# Requirement
From the film review below, extract word for word the passage starting with "Being a concerned" and going on through "have learned better.".

# Text block
*-*-*
Being a concerned friend, when Mark Kreutzer donated to the Carry On Campaign, it was with the express intent of filling a terrible gap in my 1980s romantic-comedy education. To which I can only say that I now owe him a debt of gratitude; for quite a gap it was, and glad I am to have learned better.

The mobster comedy is a noble old form that goes back into the 1930s, hitting such heights as Ball of Fire and Some Like It Hot; but despite the frequent appearance of the Mob as a comedic foil in comedies throughout Hollywood's golden age, the subgenre began to dry up in the years of Coppola and Scorsese; as though, now that the mobster drama had become a truly artistic style, it seemed unfair or, God help us, inappropriate, to poke fun at gangsters and their ways. Now, with actors like Robert De Niro happily (or unhappily) parodying their own tough-guy status in comedies and comic action films, it might seem odd to even bring it up, but the 1980s were a low point for the form, which was only revitalized - critically, at least - when Jonathan Demme, a director known neither then nor now for being terribly concerned with generic throwbacks, directed a neo-screwball mob picture that helped to make a star out a promising 30-year-old actress named Michelle Pfeiffer. Married to the Mob is not a great motion picture, but it's a hell of a lot of fun to watch, thanks to a damn sturdy cast and a director with a sublime ability to make fluff seem deeper than it really is.

Thought its plot is twisty and gnarled, the hook is quite straightforward: Angela de Marco (Pfeiffer) is the wife of a high-level mafia enforcer, "Cucumber" Frank (Alec Baldwin, looking all of 16 years old), and she pretty much hates the life. So when Frank is offed for sleeping with the boss's mistress - that's Tony "The Tiger" Russo (Dean Stockwell), as wiry and unpredictable as a movie don has ever been - Angela sees it as her chance to escape with her kids to an anonymous hidey-hole in a particularly crappy corner of Brooklyn. Unfortunately for her, Tony is smitten with his late employee's widow, and he tracks her down in no time flat, as do FBI agents Mike Downey (Matthew Modine) and Ed Benitez (Oliver Platt), who move into the apartment upstairs from Angela to set-up a recon post. With all due predictability, Mike, disguised as a plumber, falls in love with Angela, while Tony's intensely jealous wife Connie (Mercedes Ruehl) starts to harass the woman she's convinced is trying to steal the boss.

The difference between Married to the Mob, the tedious mob comedy in line with Wise Guys from two years earlier, and Married to the Mob, the disarming and delightful film that holds up surprisingly well after more than two decades, is that the script by Barry Strugatz & Mark R. Burns (who re-teamed the following year for She-Devil and thereafter faded into obscurity), or at least Demme's treatment of it, is a classically-structured farce. Oh, sure, a farce decked out in '80s trappings and cultural references, but the exact manner in which complications are layered one atop the next, as lies and misunderstandings compound, only to be swept away by an incredibly busy final sequence (which is in and of itself one of the great extended comic exercises of the 1980s), is very much in keeping with a style of comic storytelling that has never been entirely forgotten, though its cinematic peak was decades before Married to the Mob was produced.
*-*-*
Word and element locating entries:

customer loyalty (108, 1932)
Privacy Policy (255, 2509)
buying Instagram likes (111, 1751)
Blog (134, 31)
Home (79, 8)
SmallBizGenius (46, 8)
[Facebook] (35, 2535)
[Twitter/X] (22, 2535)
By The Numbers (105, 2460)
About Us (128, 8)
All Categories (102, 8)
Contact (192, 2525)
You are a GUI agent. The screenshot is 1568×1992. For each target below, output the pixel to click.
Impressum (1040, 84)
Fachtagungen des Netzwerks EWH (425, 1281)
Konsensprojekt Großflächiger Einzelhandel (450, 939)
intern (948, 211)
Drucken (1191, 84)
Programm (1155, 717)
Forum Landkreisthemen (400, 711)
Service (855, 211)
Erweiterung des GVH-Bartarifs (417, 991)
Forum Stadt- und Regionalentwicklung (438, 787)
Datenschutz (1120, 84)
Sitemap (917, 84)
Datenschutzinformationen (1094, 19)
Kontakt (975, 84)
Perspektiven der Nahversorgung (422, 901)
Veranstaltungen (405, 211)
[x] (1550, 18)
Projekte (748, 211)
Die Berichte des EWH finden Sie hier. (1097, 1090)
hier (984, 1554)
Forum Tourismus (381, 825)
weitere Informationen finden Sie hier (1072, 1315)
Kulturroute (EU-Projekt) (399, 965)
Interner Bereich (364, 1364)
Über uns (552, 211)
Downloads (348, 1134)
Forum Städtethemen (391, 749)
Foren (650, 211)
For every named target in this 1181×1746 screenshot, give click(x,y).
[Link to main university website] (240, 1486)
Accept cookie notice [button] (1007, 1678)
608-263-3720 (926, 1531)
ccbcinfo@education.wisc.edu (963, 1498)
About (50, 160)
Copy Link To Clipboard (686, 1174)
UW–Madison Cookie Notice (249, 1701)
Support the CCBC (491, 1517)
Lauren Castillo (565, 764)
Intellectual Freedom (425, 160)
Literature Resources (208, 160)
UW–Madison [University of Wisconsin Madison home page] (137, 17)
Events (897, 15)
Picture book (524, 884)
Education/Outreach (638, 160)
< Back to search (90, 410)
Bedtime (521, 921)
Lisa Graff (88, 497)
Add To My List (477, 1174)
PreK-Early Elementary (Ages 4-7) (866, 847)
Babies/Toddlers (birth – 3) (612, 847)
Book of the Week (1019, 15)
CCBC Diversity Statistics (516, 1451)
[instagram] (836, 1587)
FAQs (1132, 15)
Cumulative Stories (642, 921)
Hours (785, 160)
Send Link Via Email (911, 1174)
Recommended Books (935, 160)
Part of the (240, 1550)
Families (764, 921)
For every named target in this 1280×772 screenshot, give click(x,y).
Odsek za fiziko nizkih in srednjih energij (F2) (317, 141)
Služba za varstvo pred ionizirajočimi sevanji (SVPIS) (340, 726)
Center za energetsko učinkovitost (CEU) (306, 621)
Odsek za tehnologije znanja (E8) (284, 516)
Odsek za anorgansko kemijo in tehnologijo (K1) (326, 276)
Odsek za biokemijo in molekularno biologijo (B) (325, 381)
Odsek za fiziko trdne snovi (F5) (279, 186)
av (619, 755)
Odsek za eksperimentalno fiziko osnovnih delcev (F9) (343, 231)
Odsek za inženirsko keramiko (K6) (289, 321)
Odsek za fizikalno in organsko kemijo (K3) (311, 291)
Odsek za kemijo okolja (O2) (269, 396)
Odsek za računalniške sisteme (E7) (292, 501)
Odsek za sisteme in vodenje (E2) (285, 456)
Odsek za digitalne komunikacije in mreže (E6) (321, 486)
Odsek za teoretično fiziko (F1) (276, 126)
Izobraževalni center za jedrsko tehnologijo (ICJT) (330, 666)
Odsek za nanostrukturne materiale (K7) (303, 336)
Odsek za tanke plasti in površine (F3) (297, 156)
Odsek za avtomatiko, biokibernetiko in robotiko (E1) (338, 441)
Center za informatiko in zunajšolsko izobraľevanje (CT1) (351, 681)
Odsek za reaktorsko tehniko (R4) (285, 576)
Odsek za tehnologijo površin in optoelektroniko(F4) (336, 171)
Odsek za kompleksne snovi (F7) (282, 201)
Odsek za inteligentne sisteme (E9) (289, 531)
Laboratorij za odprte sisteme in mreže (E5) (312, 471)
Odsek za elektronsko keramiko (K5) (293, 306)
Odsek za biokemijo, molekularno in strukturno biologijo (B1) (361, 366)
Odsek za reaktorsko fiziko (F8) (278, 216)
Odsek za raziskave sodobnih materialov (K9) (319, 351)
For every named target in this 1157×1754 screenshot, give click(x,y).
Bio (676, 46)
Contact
*-*-*
# Task output
Being a concerned friend, when Mark Kreutzer donated to the Carry On Campaign, it was with the express intent of filling a terrible gap in my 1980s romantic-comedy education. To which I can only say that I now owe him a debt of gratitude; for quite a gap it was, and glad I am to have learned better.